I am in a trouble to decide the --p-sampling-depth value. My table info is the following:

Sample ID Sequence Count
Neg2 16,589
Tre1 15,633
Tre2 15,606
Neg1 15,177
Neg3 14,844
Tre3 14,605
CK2 14,528
CK1 14,501
CK3 13,306

So, in this case which sampling depth will be used? Looking forward to your help!

And overview is provided in the following:
Table summary
Metric Sample
Number of samples 9
Number of features 1,475
Total frequency 134,789

Frequency per sample
Minimum frequency 13,306.0
1st quartile 14,528.0
Median frequency 14,844.0
3rd quartile 15,606.0
Maximum frequency 16,589.0
Mean frequency 14,976.555555555555

Frequency per feature
Minimum frequency 2.0
1st quartile 20.0
Median frequency 42.0
3rd quartile 95.5
Maximum frequency 4,537.0
Mean frequency 91.38237288135593

1 Like

Wow, you’re lucky to have such high sequence counts! It is somewhat arbitrary what sampling depth you choose, but typically you want to choose a value high enough that you capture the diversity present in samples with high counts, but low enough that you don’t get rid of a ton of your samples. Given the the minimum count for any of your samples is 13,306 (which is pretty high, and close to the maximum count in your samples), you could probably just choose 13,306 as your sampling depth.


Thanks! I will try again!

Hi @hzh0005,
Your sequence counts are indeed very high, so you probably can follow @Emma_Dietrich’s advice and choose 13,306 as your sampling depth (thank you @Emma_Dietrich for your answer!)
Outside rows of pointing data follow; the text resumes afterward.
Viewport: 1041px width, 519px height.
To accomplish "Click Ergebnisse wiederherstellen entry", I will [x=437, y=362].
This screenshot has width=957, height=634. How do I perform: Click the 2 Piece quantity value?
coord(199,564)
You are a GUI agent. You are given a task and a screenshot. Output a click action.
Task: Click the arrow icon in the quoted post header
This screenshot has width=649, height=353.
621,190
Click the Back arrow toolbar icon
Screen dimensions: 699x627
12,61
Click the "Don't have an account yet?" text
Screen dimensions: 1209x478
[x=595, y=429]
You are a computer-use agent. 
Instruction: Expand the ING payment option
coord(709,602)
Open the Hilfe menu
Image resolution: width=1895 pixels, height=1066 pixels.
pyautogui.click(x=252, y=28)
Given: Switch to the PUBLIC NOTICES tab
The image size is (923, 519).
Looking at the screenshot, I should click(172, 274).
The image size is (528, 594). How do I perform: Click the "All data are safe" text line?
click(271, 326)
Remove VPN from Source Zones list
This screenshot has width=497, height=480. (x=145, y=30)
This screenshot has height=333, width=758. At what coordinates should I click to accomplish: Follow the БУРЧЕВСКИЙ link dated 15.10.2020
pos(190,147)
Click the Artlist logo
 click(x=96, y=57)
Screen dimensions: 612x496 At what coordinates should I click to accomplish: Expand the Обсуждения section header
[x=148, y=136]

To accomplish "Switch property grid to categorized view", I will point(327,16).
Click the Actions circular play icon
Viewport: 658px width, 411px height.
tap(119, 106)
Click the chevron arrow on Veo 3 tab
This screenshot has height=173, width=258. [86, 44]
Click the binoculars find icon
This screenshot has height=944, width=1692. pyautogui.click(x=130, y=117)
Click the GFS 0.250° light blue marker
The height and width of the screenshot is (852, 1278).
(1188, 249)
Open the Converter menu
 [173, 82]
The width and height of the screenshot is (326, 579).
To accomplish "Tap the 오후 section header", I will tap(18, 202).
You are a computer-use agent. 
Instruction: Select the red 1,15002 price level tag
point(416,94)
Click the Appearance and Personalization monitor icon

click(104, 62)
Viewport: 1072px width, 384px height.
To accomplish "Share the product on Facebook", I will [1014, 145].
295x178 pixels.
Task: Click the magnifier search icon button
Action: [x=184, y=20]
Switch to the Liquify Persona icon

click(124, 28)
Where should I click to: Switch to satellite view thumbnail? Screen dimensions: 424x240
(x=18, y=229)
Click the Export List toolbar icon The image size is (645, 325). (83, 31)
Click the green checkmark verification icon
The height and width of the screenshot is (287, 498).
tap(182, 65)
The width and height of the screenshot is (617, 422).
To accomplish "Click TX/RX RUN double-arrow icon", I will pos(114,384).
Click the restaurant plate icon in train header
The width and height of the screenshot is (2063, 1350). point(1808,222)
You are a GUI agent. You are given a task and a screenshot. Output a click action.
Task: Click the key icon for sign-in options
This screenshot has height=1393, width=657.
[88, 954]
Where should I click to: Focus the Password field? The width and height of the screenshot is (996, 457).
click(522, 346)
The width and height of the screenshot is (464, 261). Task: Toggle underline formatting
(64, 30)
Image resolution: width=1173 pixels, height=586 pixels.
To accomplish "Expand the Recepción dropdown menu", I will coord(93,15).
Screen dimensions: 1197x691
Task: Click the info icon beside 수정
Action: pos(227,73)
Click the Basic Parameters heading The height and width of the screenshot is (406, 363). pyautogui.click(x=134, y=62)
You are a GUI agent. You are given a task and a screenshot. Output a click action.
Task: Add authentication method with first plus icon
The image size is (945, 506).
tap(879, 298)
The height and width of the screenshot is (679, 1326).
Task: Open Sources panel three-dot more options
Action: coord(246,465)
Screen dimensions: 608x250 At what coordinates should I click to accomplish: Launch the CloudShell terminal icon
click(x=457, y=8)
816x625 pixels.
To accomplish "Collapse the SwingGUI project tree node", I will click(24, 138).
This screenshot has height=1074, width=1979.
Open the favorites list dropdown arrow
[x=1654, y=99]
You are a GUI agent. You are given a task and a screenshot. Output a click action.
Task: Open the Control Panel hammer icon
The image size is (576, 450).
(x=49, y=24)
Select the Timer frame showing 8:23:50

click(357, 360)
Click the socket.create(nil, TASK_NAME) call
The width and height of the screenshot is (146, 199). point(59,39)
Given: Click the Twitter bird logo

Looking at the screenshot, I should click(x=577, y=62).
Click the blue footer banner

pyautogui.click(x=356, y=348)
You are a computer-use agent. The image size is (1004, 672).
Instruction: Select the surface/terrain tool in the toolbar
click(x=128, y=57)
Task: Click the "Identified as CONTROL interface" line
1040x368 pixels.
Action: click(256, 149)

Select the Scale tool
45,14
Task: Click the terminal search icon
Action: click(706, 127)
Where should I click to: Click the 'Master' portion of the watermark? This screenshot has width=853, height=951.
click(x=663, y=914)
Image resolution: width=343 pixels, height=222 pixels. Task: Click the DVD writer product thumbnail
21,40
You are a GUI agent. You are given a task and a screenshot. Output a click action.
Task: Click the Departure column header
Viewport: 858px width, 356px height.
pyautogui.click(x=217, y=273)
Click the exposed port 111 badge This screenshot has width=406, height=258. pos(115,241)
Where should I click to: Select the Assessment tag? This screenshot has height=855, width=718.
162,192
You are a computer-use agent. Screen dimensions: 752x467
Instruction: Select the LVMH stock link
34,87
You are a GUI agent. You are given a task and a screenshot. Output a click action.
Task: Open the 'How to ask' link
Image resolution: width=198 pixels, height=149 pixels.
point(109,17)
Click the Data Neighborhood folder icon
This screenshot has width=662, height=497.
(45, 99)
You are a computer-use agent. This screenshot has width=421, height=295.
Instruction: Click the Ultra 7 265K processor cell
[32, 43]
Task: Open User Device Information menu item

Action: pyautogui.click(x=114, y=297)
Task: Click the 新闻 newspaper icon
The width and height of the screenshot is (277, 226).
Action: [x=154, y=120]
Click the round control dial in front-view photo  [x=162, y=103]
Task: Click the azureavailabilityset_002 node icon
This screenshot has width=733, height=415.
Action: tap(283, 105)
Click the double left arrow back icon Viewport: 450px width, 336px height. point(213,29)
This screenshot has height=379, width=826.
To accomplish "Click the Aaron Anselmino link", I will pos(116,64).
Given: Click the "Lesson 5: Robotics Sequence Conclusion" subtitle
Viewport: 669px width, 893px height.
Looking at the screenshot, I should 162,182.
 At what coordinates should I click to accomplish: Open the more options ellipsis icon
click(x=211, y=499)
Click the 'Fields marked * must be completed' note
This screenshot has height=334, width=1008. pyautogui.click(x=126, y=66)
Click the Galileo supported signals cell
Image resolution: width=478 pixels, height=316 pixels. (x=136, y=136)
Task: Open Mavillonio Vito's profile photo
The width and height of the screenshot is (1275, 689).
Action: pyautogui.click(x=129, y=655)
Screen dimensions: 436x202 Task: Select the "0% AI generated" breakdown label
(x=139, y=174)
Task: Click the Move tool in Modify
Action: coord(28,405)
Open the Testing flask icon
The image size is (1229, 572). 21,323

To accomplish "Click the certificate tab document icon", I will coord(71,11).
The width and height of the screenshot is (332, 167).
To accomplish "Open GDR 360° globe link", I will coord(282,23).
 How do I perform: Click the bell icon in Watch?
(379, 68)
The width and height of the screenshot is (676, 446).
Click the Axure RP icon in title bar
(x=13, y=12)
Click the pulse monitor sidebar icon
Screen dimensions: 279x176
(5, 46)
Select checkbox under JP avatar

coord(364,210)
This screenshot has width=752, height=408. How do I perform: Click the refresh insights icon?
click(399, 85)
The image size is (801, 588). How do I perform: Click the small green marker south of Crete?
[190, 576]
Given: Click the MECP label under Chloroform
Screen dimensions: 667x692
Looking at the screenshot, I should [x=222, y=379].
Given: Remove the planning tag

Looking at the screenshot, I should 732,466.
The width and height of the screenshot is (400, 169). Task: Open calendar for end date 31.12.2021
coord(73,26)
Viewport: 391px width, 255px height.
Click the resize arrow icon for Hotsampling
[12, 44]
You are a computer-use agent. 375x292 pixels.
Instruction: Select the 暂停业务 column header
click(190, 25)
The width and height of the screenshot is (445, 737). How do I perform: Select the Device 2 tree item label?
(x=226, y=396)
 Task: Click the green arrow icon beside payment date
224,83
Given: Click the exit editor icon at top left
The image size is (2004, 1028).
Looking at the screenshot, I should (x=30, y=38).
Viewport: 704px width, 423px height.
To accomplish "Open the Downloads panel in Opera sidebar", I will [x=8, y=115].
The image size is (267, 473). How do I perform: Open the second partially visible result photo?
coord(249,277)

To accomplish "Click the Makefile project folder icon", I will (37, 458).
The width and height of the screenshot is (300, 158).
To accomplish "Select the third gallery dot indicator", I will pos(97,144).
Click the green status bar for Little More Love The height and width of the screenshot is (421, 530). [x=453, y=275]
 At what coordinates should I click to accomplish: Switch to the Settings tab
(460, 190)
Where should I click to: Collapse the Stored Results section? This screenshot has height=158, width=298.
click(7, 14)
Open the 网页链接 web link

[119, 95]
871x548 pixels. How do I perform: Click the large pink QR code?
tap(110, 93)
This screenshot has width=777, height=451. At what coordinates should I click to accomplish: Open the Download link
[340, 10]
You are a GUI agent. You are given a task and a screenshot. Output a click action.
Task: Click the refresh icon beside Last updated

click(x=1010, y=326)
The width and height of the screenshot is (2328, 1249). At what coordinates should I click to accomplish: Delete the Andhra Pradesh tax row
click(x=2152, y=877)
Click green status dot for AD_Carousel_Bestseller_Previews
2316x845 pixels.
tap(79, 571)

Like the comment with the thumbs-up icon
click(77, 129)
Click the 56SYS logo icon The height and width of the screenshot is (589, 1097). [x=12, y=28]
To give you a little more insight on how we usually choose a good sampling depth (particularly if we have lower sequencing counts), you can check out this tutorial. Alpha rarefaction plots indicate how sampling depth impacts alpha diversity (which will be tangentially related to impacts on beta diversity and other downstream analyses so is a good rough benchmark to use here). We are ideally looking for a sequencing depth at the point where these rarefaction curves begin to level off (indicating that most of the relevant diversity has been captured). This helps inform tough decisions that we need to make when some samples have lower sequence counts and we need to balance the priorities that @Emma_Dietrich summed up perfectly:

So give alpha rarefaction a try here — you will probably not need to use it, but it will be a good way to learn how to use this method to select sampling depths for future data sets.


This topic was automatically closed 31 days after the last reply. New replies are no longer allowed.